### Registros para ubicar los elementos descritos
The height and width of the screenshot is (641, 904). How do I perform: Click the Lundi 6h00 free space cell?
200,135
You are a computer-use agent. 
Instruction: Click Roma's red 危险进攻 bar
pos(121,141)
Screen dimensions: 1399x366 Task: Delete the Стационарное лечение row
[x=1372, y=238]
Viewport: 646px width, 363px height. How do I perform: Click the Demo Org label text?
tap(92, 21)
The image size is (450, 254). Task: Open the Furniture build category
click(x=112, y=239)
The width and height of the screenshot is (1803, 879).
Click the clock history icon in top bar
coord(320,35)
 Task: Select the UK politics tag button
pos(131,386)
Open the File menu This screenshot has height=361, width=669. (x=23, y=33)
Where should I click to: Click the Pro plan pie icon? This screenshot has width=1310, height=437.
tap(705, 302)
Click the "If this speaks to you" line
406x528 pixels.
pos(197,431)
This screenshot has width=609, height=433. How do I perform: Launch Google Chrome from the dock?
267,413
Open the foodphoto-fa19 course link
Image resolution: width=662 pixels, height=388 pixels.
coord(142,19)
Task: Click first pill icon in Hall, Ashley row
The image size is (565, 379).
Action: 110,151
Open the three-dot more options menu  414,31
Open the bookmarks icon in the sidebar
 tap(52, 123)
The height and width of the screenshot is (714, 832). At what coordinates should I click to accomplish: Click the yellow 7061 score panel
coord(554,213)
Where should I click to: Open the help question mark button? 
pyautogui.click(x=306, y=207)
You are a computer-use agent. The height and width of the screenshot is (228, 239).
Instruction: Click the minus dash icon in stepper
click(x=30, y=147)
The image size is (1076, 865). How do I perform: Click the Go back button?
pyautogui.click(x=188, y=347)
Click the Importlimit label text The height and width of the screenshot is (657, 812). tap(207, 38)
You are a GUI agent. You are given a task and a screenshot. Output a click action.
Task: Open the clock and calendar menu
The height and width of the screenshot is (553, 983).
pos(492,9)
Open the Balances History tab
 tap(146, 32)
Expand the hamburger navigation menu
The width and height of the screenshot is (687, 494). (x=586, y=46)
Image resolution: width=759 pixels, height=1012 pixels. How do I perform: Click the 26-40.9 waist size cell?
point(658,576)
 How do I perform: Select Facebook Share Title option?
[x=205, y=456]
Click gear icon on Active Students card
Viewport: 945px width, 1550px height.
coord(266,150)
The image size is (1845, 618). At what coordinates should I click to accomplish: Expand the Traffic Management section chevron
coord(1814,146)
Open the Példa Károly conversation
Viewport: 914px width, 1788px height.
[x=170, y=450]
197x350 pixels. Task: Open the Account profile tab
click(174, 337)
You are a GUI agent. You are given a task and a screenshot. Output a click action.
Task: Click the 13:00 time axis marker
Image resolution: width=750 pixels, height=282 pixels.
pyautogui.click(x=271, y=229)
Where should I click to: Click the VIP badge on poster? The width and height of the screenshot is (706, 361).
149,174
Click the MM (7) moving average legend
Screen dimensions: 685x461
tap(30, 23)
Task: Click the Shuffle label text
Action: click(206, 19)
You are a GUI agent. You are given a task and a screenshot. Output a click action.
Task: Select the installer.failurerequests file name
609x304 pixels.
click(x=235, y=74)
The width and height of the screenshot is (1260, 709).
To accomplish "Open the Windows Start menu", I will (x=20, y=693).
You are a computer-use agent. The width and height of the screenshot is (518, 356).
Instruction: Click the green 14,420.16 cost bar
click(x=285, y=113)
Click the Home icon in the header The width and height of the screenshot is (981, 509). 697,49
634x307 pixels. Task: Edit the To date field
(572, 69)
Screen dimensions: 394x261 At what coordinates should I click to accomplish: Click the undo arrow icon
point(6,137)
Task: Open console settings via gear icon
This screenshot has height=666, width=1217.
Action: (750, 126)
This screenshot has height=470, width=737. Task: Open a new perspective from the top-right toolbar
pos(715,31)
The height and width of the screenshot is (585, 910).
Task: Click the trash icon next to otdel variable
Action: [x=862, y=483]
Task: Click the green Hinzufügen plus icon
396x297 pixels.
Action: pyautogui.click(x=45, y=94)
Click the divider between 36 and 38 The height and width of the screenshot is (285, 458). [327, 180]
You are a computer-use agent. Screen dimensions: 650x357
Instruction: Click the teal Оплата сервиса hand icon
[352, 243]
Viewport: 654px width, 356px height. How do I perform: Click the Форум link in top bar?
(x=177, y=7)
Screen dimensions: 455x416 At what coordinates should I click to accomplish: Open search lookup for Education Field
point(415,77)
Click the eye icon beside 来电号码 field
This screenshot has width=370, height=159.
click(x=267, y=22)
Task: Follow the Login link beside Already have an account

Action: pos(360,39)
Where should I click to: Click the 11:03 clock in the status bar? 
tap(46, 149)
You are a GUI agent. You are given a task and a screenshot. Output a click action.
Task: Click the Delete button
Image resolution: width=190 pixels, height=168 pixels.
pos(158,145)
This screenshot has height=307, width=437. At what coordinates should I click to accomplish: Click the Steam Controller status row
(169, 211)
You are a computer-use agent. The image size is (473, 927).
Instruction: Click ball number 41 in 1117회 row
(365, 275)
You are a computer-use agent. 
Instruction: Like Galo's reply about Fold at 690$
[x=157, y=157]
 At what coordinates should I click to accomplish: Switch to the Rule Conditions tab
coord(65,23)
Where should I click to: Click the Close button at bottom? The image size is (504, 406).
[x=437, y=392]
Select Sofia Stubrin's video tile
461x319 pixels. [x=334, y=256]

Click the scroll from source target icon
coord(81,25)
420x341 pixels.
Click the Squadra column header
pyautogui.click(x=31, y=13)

### Consigna
Presenta como tabla Markdown el tramo del listado que va desde la línea que contiene "Open the bookmarks icon in the sidebar" hasta la que contiene "coord(266,150)", ambas incluidas. Usa las columnas Núm, para el número de fila, y Línea, y omite las líneas en blanco.

### Solución del ejercicio
| Núm | Línea |
|---|---|
| 1 | Open the bookmarks icon in the sidebar |
| 2 |  tap(52, 123) |
| 3 | The height and width of the screenshot is (714, 832). At what coordinates should I click to accomplish: Click the yellow 7061 score panel |
| 4 | coord(554,213) |
| 5 | Where should I click to: Open the help question mark button?  |
| 6 | pyautogui.click(x=306, y=207) |
| 7 | You are a computer-use agent. The height and width of the screenshot is (228, 239). |
| 8 | Instruction: Click the minus dash icon in stepper |
| 9 | click(x=30, y=147) |
| 10 | The image size is (1076, 865). How do I perform: Click the Go back button? |
| 11 | pyautogui.click(x=188, y=347) |
| 12 | Click the Importlimit label text The height and width of the screenshot is (657, 812). tap(207, 38) |
| 13 | You are a GUI agent. You are given a task and a screenshot. Output a click action. |
| 14 | Task: Open the clock and calendar menu |
| 15 | The height and width of the screenshot is (553, 983). |
| 16 | pos(492,9) |
| 17 | Open the Balances History tab |
| 18 |  tap(146, 32) |
| 19 | Expand the hamburger navigation menu |
| 20 | The width and height of the screenshot is (687, 494). (x=586, y=46) |
| 21 | Image resolution: width=759 pixels, height=1012 pixels. How do I perform: Click the 26-40.9 waist size cell? |
| 22 | point(658,576) |
| 23 |  How do I perform: Select Facebook Share Title option? |
| 24 | [x=205, y=456] |
| 25 | Click gear icon on Active Students card |
| 26 | Viewport: 945px width, 1550px height. |
| 27 | coord(266,150) |